_What is expected_
Repeat each line of the material in full, starting with the line containing "Task: Click the" and going on through the end of the material, and shift every coordinate in the answers by adding 96 to it. Please leave out the pictures.

● ● ● ● ●

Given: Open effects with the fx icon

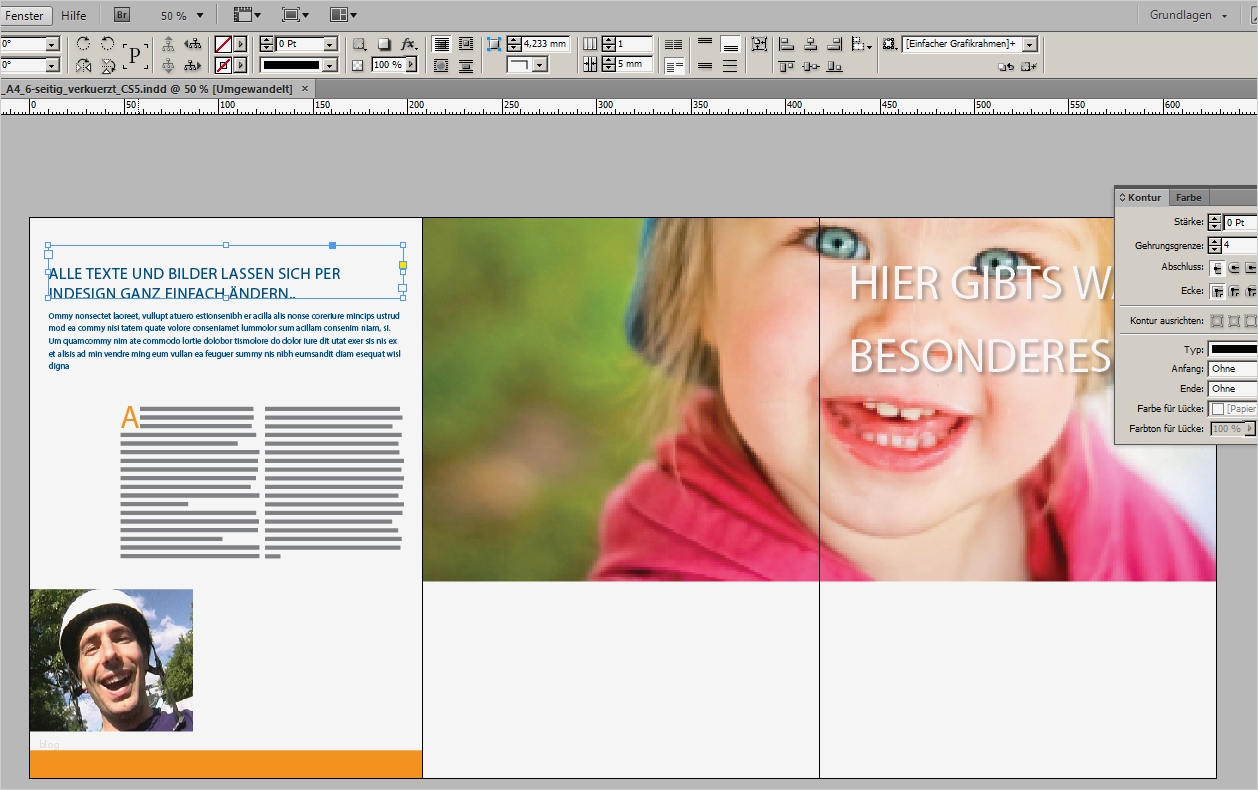Looking at the screenshot, I should click(407, 44).
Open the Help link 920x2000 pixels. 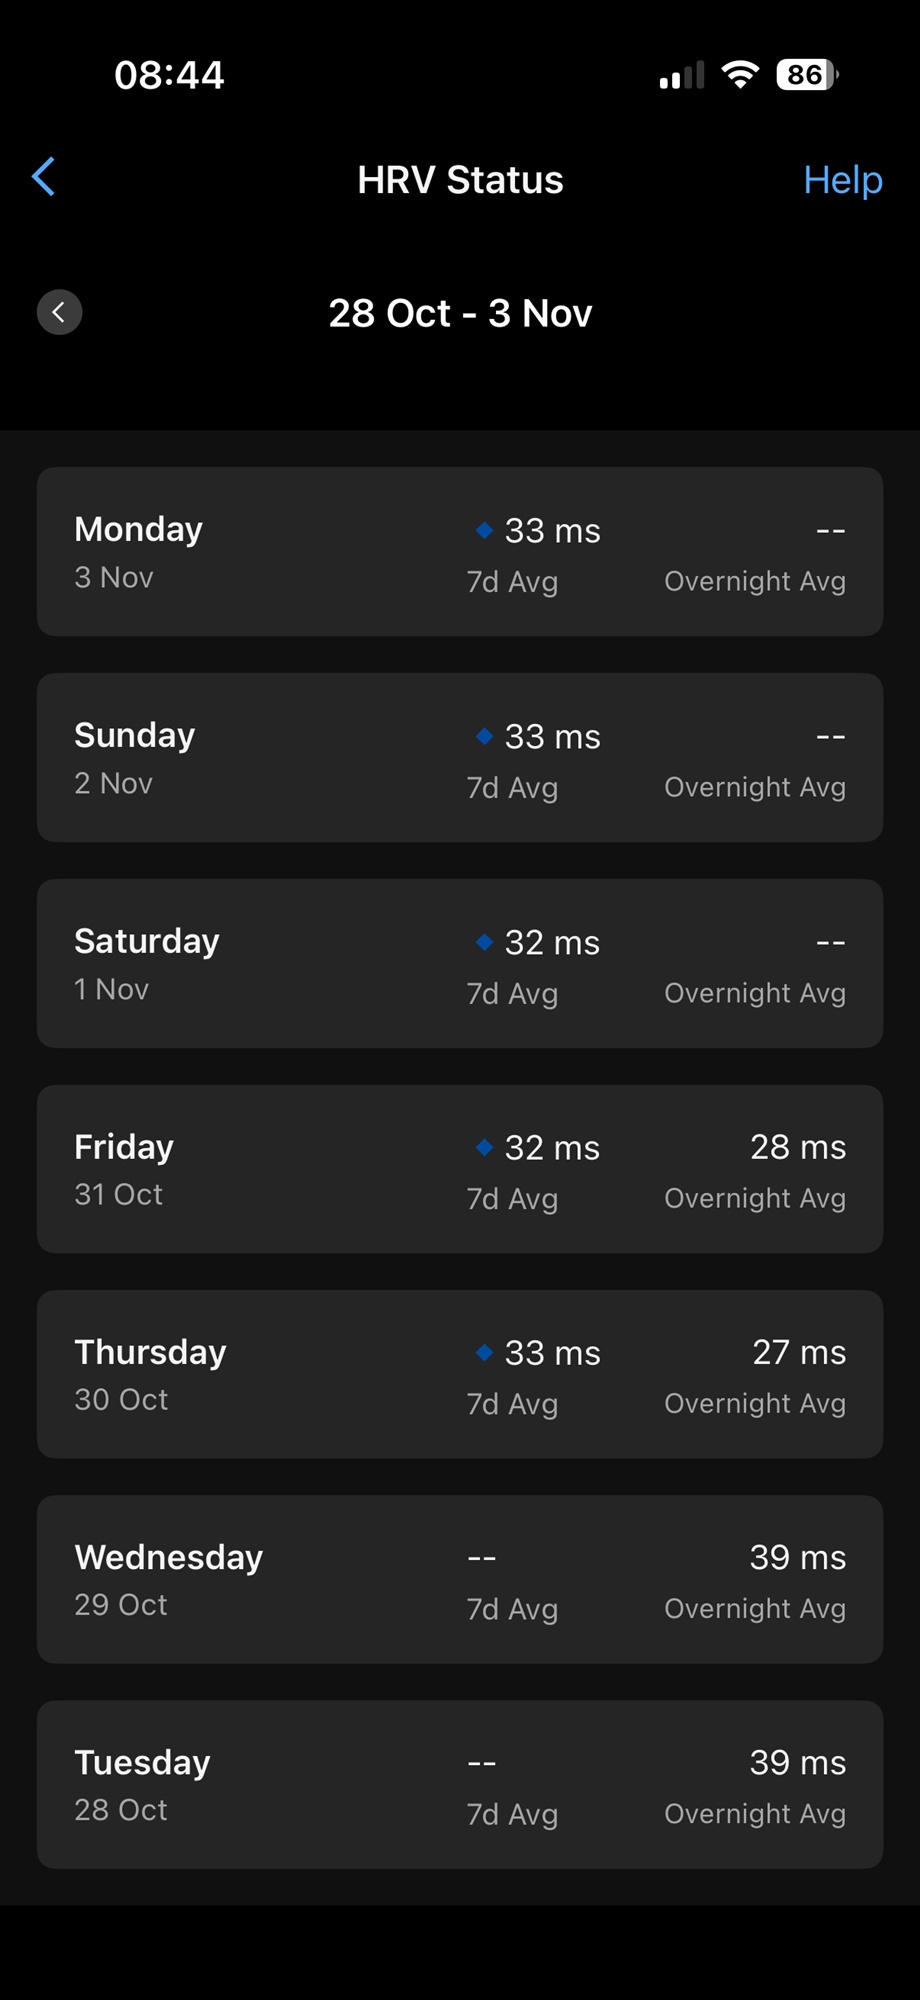[842, 180]
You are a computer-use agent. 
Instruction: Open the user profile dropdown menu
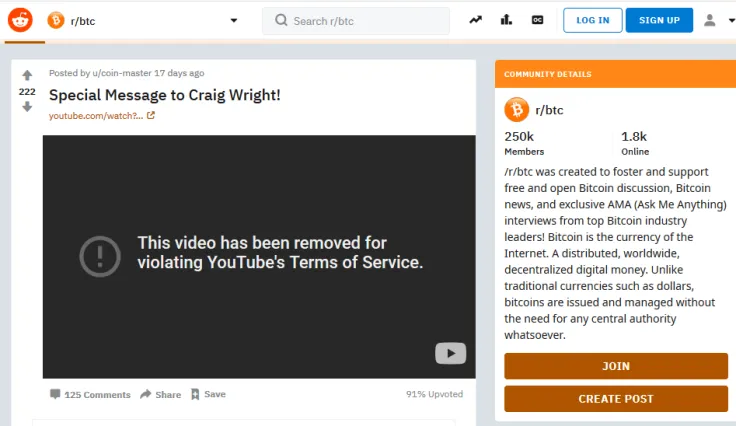coord(717,20)
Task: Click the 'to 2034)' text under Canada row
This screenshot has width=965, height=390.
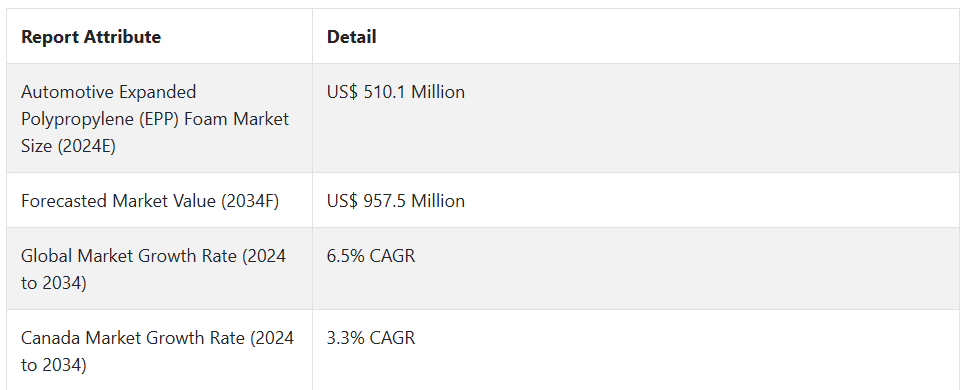Action: [x=54, y=365]
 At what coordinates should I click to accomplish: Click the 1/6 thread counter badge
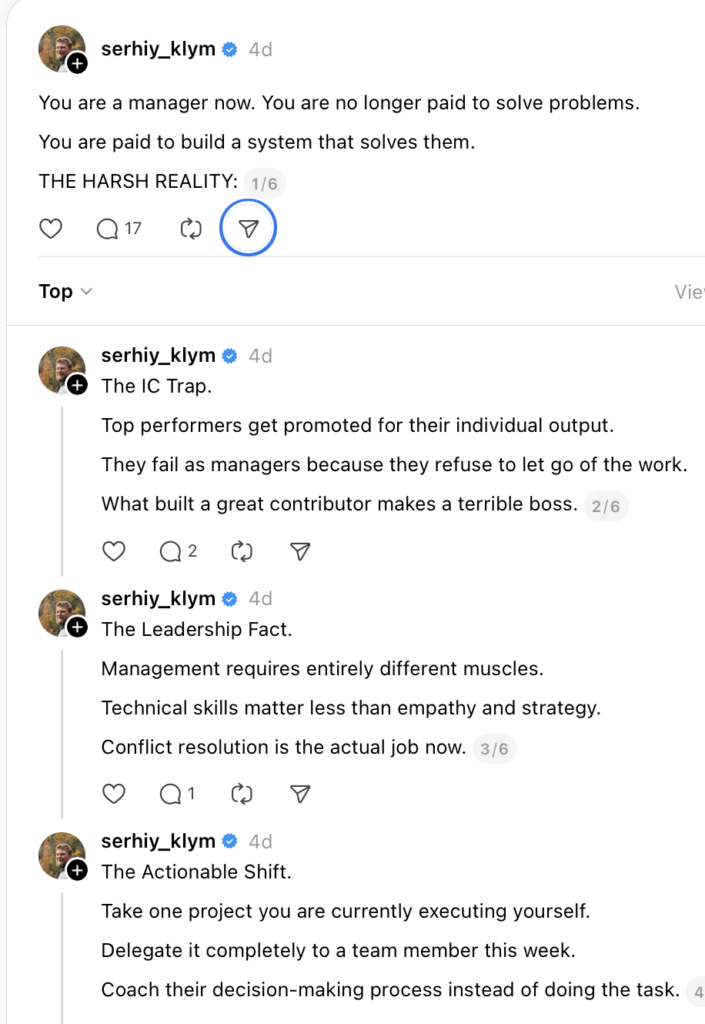[265, 183]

● ● ● ● ●

_Exercise response_
Task: Click the 'to 2034)' text under Canada row
This screenshot has width=965, height=390.
Action: [x=150, y=461]
 At what coordinates should I click to accomplish: Click the 1/6 thread counter badge
[361, 279]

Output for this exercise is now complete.